Guys,
I've spent most of today implementing an idea I've had ready for some time. This solves a big issue for me so I thought I'd share it.
My battery driven nodes sleep most of the time. Once in a while they become active, measure and send the results to the gateway. The gateway ack's back potentially with a command which allows me to manage these nodes even though they're mostly asleep.
Some of my nodes measure very slow data - for example the sewage pit level or the lake water temperature. For the pit one measurement per hour is more than enough and for the water thermometer once every 10 minutes is sufficient. This allows the battery to last pretty much indefinitely - the estimated battery life for the sewage pit Moteino is around 20 years on 4x AA
.
Now the downside is I need to wait for an hour to send commands to the sewage pit - no fun for an impatient person. So I'd like these nodes to actively listen for commands instead of only using ack's from the server. But I don't want to spend battery on that.
Enter the Listen mode of the RFM69HW - a topic that's been discussed a bit here. I combined this with some of the lessons I've learned in my wireless boot project:
The listen mode uses a duty cycle that can be defined over a broad range. Naturally I wanted a very low duty cycle to save power. On the other hand you don't want the process to take forever. So the client should never miss a packet that gets sent.

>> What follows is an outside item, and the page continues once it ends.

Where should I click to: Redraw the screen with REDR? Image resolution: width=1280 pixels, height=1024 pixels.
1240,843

That requires that there be no gap in the transmission to the node which can be achieved using the same method I've used in the bootloader: not switching back to standby mode after transmitting packets. In that case the radio stays on leaving a continuous signal the client node can detect.

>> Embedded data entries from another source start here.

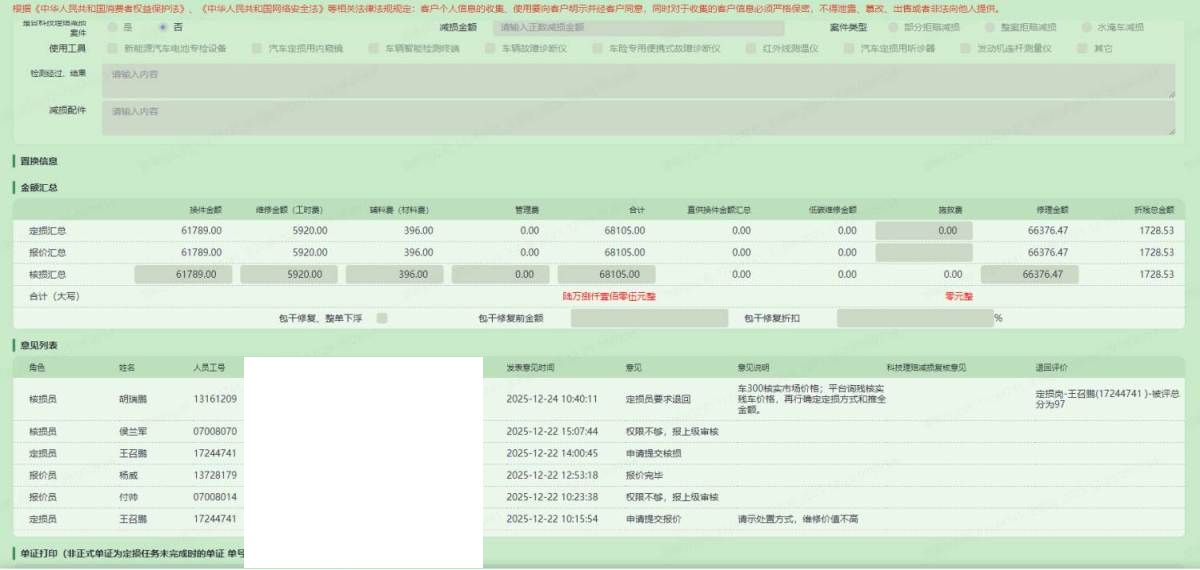
Task: Check 新能源汽车电池专检设备 tool checkbox
Action: coord(113,48)
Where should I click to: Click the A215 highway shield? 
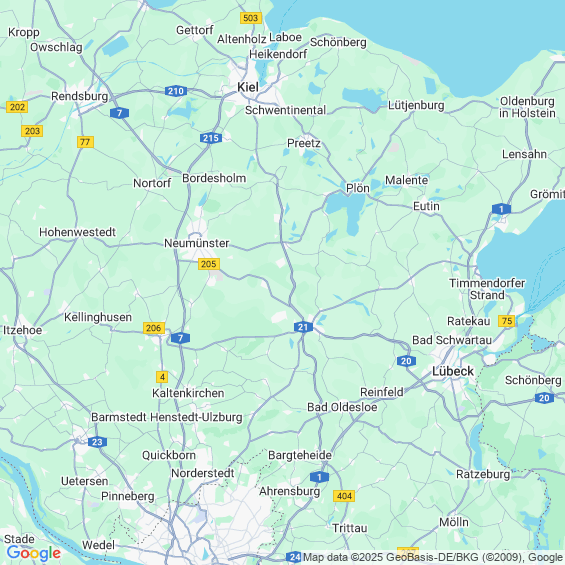(x=211, y=138)
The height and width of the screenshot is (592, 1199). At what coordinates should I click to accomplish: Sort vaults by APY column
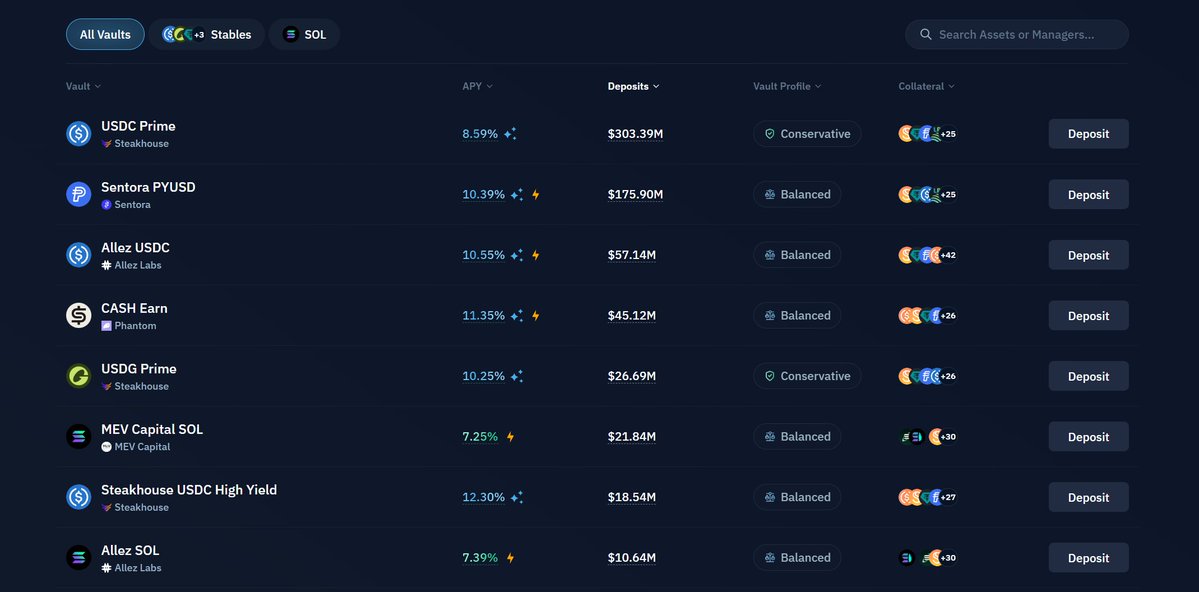click(x=477, y=87)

I'm now using a duty cycle of 0.64ms : 2620ms which means that the incremental power use of this scheme is largely negligible.

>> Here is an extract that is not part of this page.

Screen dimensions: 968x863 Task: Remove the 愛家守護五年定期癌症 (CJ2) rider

This mode (not switching to standby from tx) is a bit tricky. For one thing it doesn't work with encryption. Additionally PACKETSENT stays true after the first packet is sent successfully - so it requires hand tuned delays for additional packets.
But the end result is very nice: Within 3 seconds I can now access any node and it's pretty much free in terms of power budget. Check out the code attached and let me know what you think.
Usage:
Client:
call startListening to enter listen mode.
sleep the moteino
on wake up call receivedBytes to see if anything arrived
call clearBuffer to be ready for the next transmit
call endListening to end listening mode. Afterwards reinitialize the RFM69 library to restore its settings.
Server:
call send to transmit to the client
Afterwards reinitialize the RFM69 library.